Anecdotal evidence suggests that the costs involved in upgrading WMS software and concerns over the disruption to operations that ‘re-setting the system’ may bring are the most quoted reasons why 3PLs fail to make their software ‘fulfilment-ready’.  

In other words, logistics companies are reluctant to make a high Capital Expenditure commitment to change a working WMS – particularly one that they have already made a significant financial contribution to and have confidence in.

This is probably understandable: after all, a 3PL that has invested a sizable chunk of time and money on the development of a warehouse management system that it believes is the perfect tool for controlling client stock, replenishment orders, staff tasks and materials handling equipment will want to avoid the cost and potential disturbance to the smooth running of day-to-day operations that reconfiguring a WMS can involve.

But now a cloud-based middleware solution has been developed and launched that allows logistics companies to link their WMS to a client’s web-store and any other online marketplaces where they are visible, simply and cost effectively.

The new system is called Utordo. Sitting between the retailer’s website and any other marketplaces and a 3PL’s WMS, Utordo converts and standardises order information and exports data relating to each order to the WMS using secure flat file, XMS or API formats.

This process allows a 3PL’s retailer client’s orders to appear on the host warehouse management system the instant an order is received and, in doing so, effectively upgrades an existing WMS to deliver the functionality needed to provide reliable and efficient order fulfillment capability.

Compatible with all well-known WMS brands, Utordo also handles order communications with the online seller’s customers and updates the retailer’s web-store and other marketplaces with tracking and order details in real time.

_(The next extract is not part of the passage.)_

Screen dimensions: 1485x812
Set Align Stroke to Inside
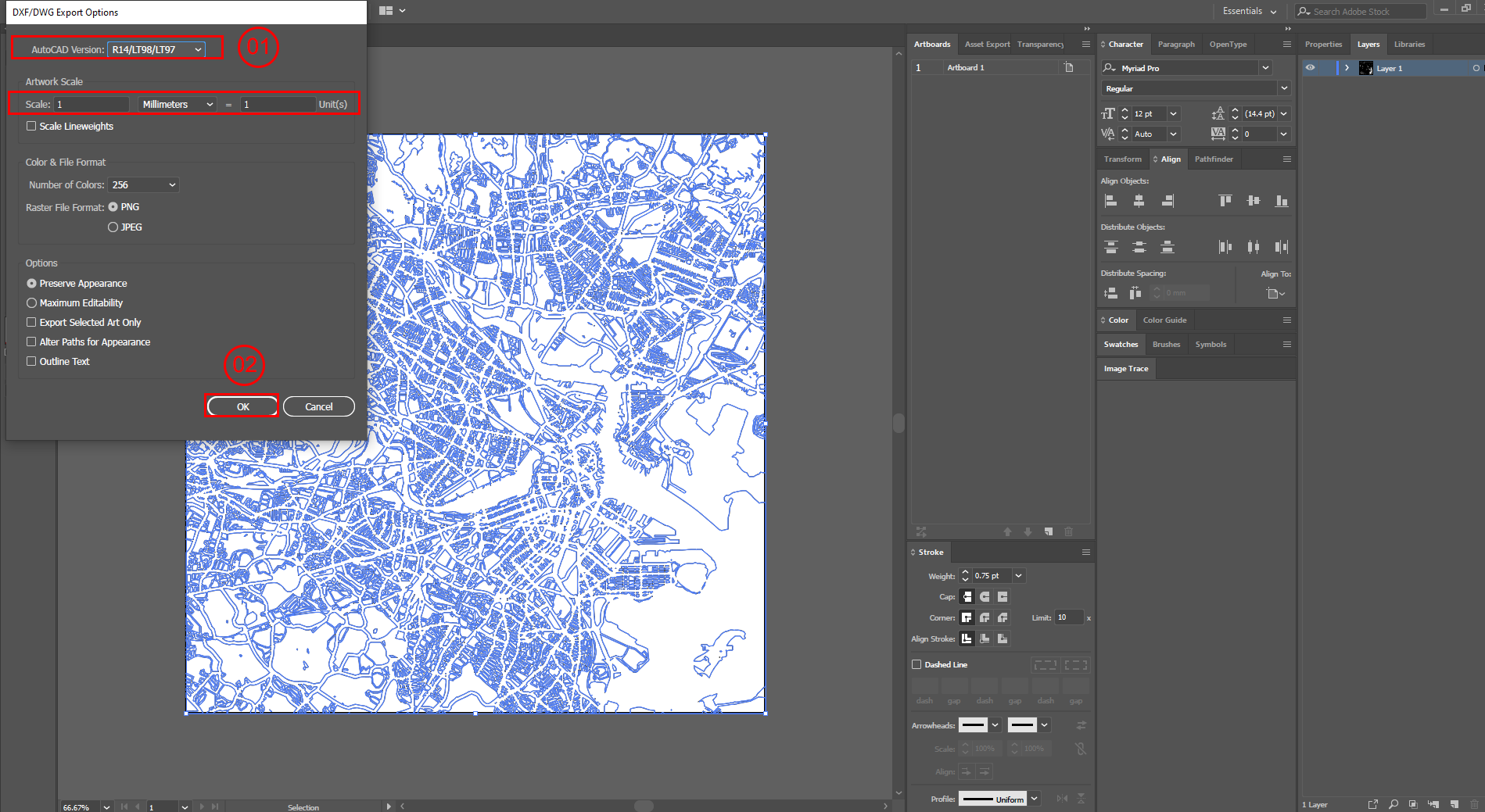985,639
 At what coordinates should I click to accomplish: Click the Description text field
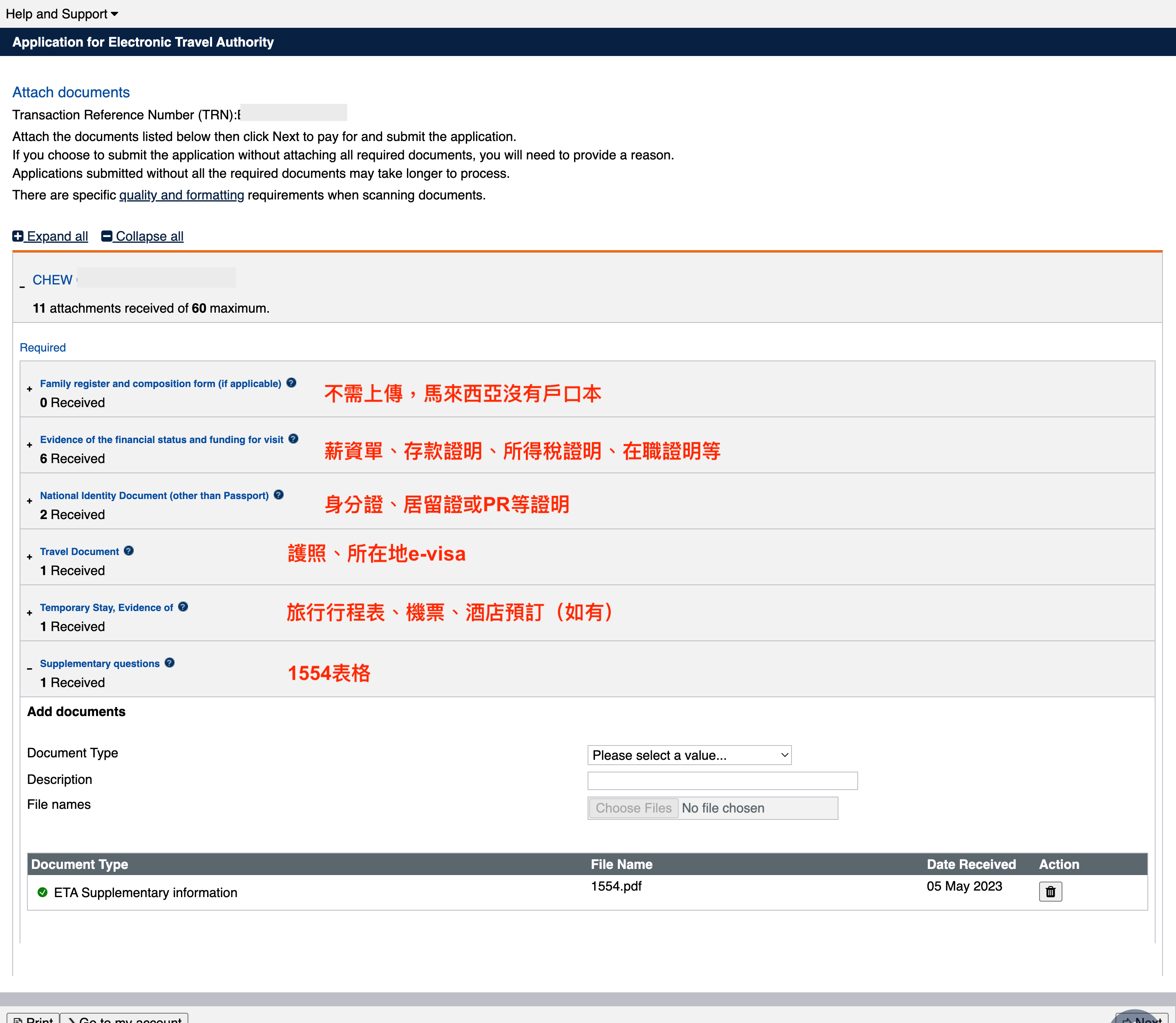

Utordo technology is offered as a SaaS (Software as a Service) package with a minimum 12-month contract agreement. This means that the full Utordo package is, in effect, ‘hired’ for a pre-agreed monthly fee.

With Utordo 3PLs can dramatically improve the levels of service that they offer to their existing internet retail clients, while logistics operators that are new to online order fulfillment can tender for internet retail accounts knowing that they have a system in place that delivers all the data they need to be able to offer a reliable, first-class e-fulfillment service.

In June of this year the British Retail Consortium announced that internet sales accounted for 50 per cent of the UK retail market and the online retail market will only continue to grow. Those logistics companies that are not equipped with the skills and technology required to provide the services needed by today’s retailers risk being left behind.